◆ **Liste des tâches**
1) Selon l'article sur l'aide humanitaire à Gaza, combien de camions Israël a-t-il autorisés à entrer dans la bande de Gaza cette semaine ?
2) Dans l'article sur l'aide humanitaire à Gaza, qui sont les auteurs de l'enquête publiée par le Financial Times ? Donnez-les tous.
3) Poursuivez, s'il vous plaît, l'article sur l'aide humanitaire à Gaza à partir de sa dernière phrase.

◆ **Extrait du texte**
● ● ● ● ●

Israël va utiliser l’aide humanitaire pour déplacer la population palestinienne

Le Financial Times a publié une enquête de Neri Zilber, Mihul Strivastava et David Sheppard qui fait la lumière sur une entité jusque-là inconnue qui est sur le point de contrôler la distribution de l’aide humanitaire dans la bande de Gaza.  L’enquête révèle qu’un certain nombre de mercenaires étrangers sont arrivés en Israël pour mettre en œuvre un plan controversé, soutenu par les États-Unis, qui pourrait forcer les Nations Unies à abandonner leur rôle dans la gestion de l’une des pires crises humanitaires au monde. 

Imed Bahri

Cette semaine, Israël a autorisé 60 camions à entrer dans la bande de Gaza suite à une vague de condamnations internationales concernant le blocus de ce territoire palestinien occupé qui dure depuis trois mois et qui a poussé la population au bord de la famine.

Pour Israël, c’est la dernière étape avant l’entrée en fonction du mécanisme soutenu et défendu par l’administration du président Donald Trump. Ce mécanisme devrait être prêt d’ici la fin du mois ce qui en fera le seul moyen pour l’aide d’entrer dans la bande de Gaza.

● ● ● ● ●

◆ **Données fournies**
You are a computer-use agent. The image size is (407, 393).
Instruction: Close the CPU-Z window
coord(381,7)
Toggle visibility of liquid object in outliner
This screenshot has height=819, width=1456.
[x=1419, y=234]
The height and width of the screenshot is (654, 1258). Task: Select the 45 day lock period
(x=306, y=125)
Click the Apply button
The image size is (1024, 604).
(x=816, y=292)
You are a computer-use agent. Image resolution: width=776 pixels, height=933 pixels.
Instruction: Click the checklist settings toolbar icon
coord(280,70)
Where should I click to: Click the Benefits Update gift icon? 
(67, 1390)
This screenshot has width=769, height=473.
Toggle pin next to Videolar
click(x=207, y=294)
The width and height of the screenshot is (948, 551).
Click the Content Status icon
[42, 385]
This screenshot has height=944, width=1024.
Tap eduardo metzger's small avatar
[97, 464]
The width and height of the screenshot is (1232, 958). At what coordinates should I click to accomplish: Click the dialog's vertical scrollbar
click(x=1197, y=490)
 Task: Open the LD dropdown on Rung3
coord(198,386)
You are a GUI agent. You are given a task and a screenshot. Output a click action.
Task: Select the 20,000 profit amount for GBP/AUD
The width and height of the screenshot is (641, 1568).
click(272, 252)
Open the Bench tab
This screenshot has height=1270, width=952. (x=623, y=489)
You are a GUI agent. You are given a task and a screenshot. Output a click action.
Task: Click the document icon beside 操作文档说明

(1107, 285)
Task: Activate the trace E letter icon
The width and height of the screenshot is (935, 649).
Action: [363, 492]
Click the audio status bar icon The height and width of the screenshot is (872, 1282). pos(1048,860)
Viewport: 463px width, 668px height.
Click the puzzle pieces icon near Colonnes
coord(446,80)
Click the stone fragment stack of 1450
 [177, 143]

● ● ● ● ●

◆ **Réponses**
1) 60 camions.

2) Neri Zilber, Mihul Strivastava et David Sheppard.

3)
Une distribution alimentaire contrôlée par l’armée israélienne

La dénommée Fondation humanitaire pour Gaza, une organisation de droit suisse peu connue, distribuera l’aide dans des centres de distribution gardés par l’armée israélienne et des entreprises privées. Si l’Onu et d’autres agences veulent distribuer de l’aide, elles devront utiliser ces sites, dont la plupart sont concentrés dans le sud de Gaza, obligeant les Palestiniens à parcourir de longues distances pour obtenir de la nourriture.

Cependant, depuis son introduction initiale début mai, l’initiative d’aide a rencontré de multiples problèmes et des personnes au courant de ce projet affirment qu’il n’est ni capable ni prêt à nourrir plus de deux millions de Palestiniens. Ces mêmes personnes indiquent que le projet a bénéficié des conseils informels de l’ancien Premier ministre britannique Tony Blair.

Les Nations Unies qui ont longtemps été le principal fournisseur d’aide à Gaza ont condamné cet arrangement comme une couverture pour le déplacement des populations civiles palestiniennes. Tandis que l’une des personnes dont le nom a été ébruité comme étant membre du conseil d’administration de la fondation a indiqué au Financial Times qu’elle n’en avait jamais fait partie. «Tout cela est devenu une source de controverse et de négativité», a déclaré une personne familière du projet.

Une couverture pour le déplacement des populations civiles

La Fondation humanitaire de Gaza affirme qu’elle distribuera 300 millions de repas au cours des trois prochains mois. Selon le projet de plan, les Palestiniens recevront des repas coûtant 1,30 $ chacun, y compris le coût des mercenaires étrangers engagés pour surveiller la nourriture et les installations.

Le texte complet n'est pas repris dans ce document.